Toplumu göremeyiz ama koyduğu kurallar (yasalar, töreler, gelenek-görenekler) ile, kurduğu "mahalle baskısı" ile bir güzel hissettirir kendini.." Ama bir yandan da, onsuz yapamayız.. Hiç kimse, toplumun üyelerinin yaptığı bütün işleri tek başına yapamaz! Robinson Kruzo, bir hikâyedir yalnızca..

Toplumun (ya da toplumu yönetenlerin) koyduğu kurallar ile birey(/ler)in koyduğu kurallar farklı farklıdır.. Birinde -güncel deyişle- konsensüs/uzlaşma gereklidir. Diğerinde kural koyabilmesi için, bireyin "diktatör" pozisyonunda olması zorunludur. Diğer bireylere söz hakkı verilmez.. Bireyin kendi kafasıyla düşünme-sorgulama-tartışma ve yargılama yapma izini yoktur!
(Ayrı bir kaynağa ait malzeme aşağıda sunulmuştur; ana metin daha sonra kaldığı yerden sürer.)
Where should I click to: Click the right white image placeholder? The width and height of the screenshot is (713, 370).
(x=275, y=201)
Toplumun bakış açıları ile bireylerin bakış açılarının örtüşmesi şart değil! Hatta "her konuda örtüşme" durumu olanaksız! Bu yüzden "demokrasi" kavramı oluşturulmuş.. Gerçi onun da çeşitleri var ama o ayrı konu. ;)
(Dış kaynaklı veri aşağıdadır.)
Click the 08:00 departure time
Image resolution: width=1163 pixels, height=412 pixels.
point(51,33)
Ancak "ayrımcılık", önce "boğaz" meselesinden kaynak alıyor.. Yani kişi(ler)/birey(ler) karınlarını doyuramadıklarından, ekmeklerini paylaşamadıklarından bazı grupları ötekileştiriyor/dışlıyor.. Bunu yönetimdeki "otorite" yaptığında adı: Ayrımcılık oluyor! Bunun belirli bir aşamadan sonra sıralaması da olmuyor. Hepsi birbirine giriyor çünkü.. Kurallar, yasalar falan sofranın yeşilliği.. :p Takma o kadar. :)

"Temel" sorununa hiç girmeyelim istersen.. Çıkamayız sonra. Çünkü orada bir "Tarih" yatar. Tarihi iyi bilip yorumlayabilmeyi becermek gerekir. Ayrıca, konuyu değişik mecralara çeker.. Eksen kaydırır yani! :D
 
"Adalet mülkün temelidir, mülkün yoksa adaletin de yoktur."
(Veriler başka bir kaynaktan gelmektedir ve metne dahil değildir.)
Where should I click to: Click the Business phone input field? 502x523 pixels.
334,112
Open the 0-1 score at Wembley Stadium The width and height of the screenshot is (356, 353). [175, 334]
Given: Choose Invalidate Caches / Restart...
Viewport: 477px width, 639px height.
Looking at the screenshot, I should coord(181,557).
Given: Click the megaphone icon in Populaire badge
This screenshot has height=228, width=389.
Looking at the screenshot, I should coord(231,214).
Turkiye'de 17 ailenin ekonomisi Devletin ekonomisinden daha fazla,zamaninda her mahallede bir zengin yaratacagiz biz kucuk Amerika olacagiz diyen siyasetciler vardi.

Pir Sultan Abdal ne demis bozuk duzenden saglam cark olmaz,adaletsizlik en tepeden basliyor... Diyelim gecekondularda yasayan halk barinma hakkina sahiptir, kalkarda gecekondulari yikarsan orada yasayan halki kus ucmaz kervan gecmez yere yerlestirirsen adil olmazsin olsan olsan goz boyamakla mesgul olursun,Istanbulun ormanlik alaninda arazin varsa bunun icin yasa teklif edersin gucte sendeyse yasayi cikarirsin.

En gozde en turistik yerlerde neden ormanlar yandi ve neden tesaduf eseri bu yasalar cikti "orman vasfini yitirmis ormanlar", hani bir turku var mahsuni serifin Ankarada dayin yoktur mamudo kurban niye dogdun... Ankarada dayin yoktur sana kalan mirasta yoktur "engelli niye dogdun" Herseyin bi kilifa uyduruldugu ortamda yapilan isler gostermelik olacaktir,engelliye balik tutmasini ogretin ekonomiye katkida bulunsun.

Dunyada iki sistem vardir biri Patronun gobegini sisirir digeri halkin iktidaridir halki korur kollar,Kapitalist dunyada yasiyoruz maalesef :) digeride utopya... Bu isler ne zaman duzelir halkin kendi sorunlarini yada engellinin kendi sorunlarina sahip cikmasiyla duzelir aksi taktirde her turden ayrimciliga maruz kalmaya devam ederiz.
 
Ayrımcılığa karşı çıkalım, haklarımızı savunalım :):) ...kadın hakları, çocuk hakları, sosyal haklar, hasta hakları, engelli hakları, tüketici hakları, vs,vs,vs.... de, ama başka haklar da var; mesela eşcinsel hakları, din ve vicdan özgürlüğü varsa örneğin satanist olma ve ibadet etme hakkı, bizim inancımızı yayma hakkımız yanında bir başka dinin de kendi inancını yayma hakkı gibi. Onlara ne dersiniz?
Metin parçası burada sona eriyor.